AIM OF THE TASK ▸ Report how many lines in the following entries contain "will". Nothing else should be given.

RECORDS ▸
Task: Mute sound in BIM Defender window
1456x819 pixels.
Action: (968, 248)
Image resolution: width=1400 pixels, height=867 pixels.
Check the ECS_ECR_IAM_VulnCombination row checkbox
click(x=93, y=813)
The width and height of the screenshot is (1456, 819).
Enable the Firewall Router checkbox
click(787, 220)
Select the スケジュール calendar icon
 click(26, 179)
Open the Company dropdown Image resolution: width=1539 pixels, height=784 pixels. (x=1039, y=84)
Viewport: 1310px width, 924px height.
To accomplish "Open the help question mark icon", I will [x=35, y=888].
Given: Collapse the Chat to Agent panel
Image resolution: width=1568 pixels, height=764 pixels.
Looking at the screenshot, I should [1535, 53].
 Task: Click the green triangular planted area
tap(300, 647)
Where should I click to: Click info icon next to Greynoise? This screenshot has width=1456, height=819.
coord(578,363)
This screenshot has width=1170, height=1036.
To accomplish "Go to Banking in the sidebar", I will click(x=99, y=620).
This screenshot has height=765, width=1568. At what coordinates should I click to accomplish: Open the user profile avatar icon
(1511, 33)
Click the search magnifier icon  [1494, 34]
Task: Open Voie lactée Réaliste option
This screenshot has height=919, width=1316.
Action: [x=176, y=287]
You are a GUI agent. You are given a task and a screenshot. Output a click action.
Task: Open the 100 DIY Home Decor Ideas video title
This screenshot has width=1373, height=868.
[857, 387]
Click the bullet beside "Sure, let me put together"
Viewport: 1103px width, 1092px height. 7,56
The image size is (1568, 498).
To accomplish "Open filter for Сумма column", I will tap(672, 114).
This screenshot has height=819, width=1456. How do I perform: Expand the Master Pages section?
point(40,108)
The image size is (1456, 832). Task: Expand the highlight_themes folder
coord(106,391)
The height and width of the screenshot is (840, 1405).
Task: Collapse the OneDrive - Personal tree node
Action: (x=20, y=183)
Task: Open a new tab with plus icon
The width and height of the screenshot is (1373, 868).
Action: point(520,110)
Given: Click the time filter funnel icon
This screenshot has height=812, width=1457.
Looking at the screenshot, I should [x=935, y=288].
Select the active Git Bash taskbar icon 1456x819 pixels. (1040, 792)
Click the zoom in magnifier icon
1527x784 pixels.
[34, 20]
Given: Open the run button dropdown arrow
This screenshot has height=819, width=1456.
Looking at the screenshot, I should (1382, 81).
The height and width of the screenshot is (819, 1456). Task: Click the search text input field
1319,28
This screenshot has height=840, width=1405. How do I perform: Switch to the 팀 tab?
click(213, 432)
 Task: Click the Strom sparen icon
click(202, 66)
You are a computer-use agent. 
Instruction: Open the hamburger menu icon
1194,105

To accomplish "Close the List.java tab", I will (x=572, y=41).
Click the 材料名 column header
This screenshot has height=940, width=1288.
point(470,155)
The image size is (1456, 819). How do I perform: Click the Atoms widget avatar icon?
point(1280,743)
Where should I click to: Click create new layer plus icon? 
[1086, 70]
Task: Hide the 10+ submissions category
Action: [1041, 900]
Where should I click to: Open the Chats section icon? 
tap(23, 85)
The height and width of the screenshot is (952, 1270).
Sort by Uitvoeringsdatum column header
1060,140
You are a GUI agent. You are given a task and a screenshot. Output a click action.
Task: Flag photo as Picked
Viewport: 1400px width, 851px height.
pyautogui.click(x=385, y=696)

WRITTEN ANSWER ▸ 4